Width at front: c. 5.10 metres

The Weißer Löwe was built in 1571. The house name covers not just one house but an entire complex of buildings with two front houses separated by a narrow passage leading to two more rear houses.
The house was built by Josef Oppenheim (died 1593), one of the founders of the famous Oppenheim family, which became important well beyond Frankfurt. One of the branches of this family lived in the Weißer Löwe for several generations. Over the centuries many other families lived in this complex: the visitation list for 1709 shows nine households with over 50 occupants in all.
The social status of the families living in this complex covered a wide range. Josef Oppenheim together with his brother Mosche were very profitably involved in trade in various luxury articles, including silk.
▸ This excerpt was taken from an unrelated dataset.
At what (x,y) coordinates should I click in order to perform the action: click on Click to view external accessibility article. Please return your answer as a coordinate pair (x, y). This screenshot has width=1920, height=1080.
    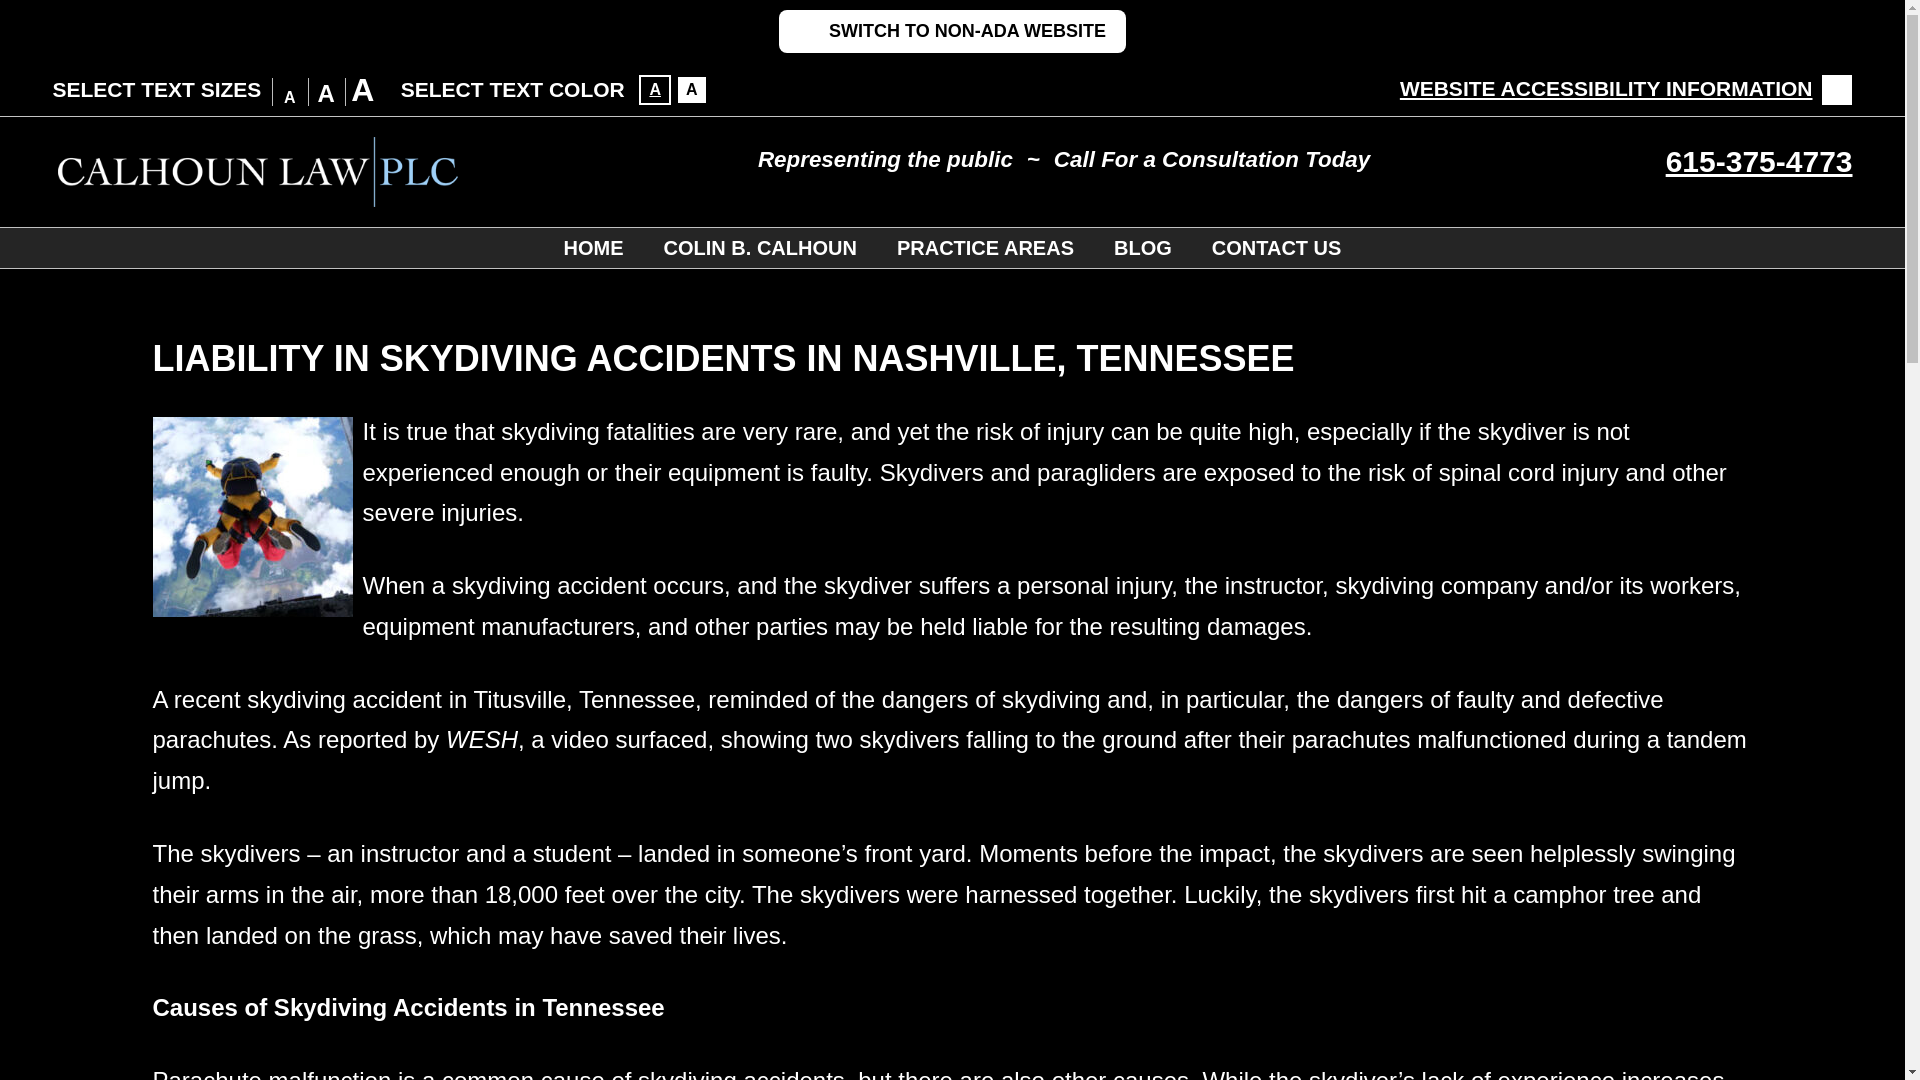
    Looking at the image, I should click on (1626, 88).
Later there were silver merchants living in the house, who were in all likelihood fairly prosperous. There were also various small shopkeepers and peddlers who sold everyday items. Other occupants again were described as doing "nothing", and we have no idea how they lived. As in some other houses, there were several students living in this complex.
Frankfurt's Judengasse also had its occasional family problems: one household consisted of a man with three young children, whose wife had reportedly left him; an unmarried woman with an illegitimate child is reported in another household.
In the great fires in the Judengasse in 1711, 1721 and 1796 the house was destroyed three times. It was rebuilt after the first two fires, but after the 1796 fire it was decided to redevelop the entire northern end of the Judengasse on spacious lines, in the course of which the house disappeared finally.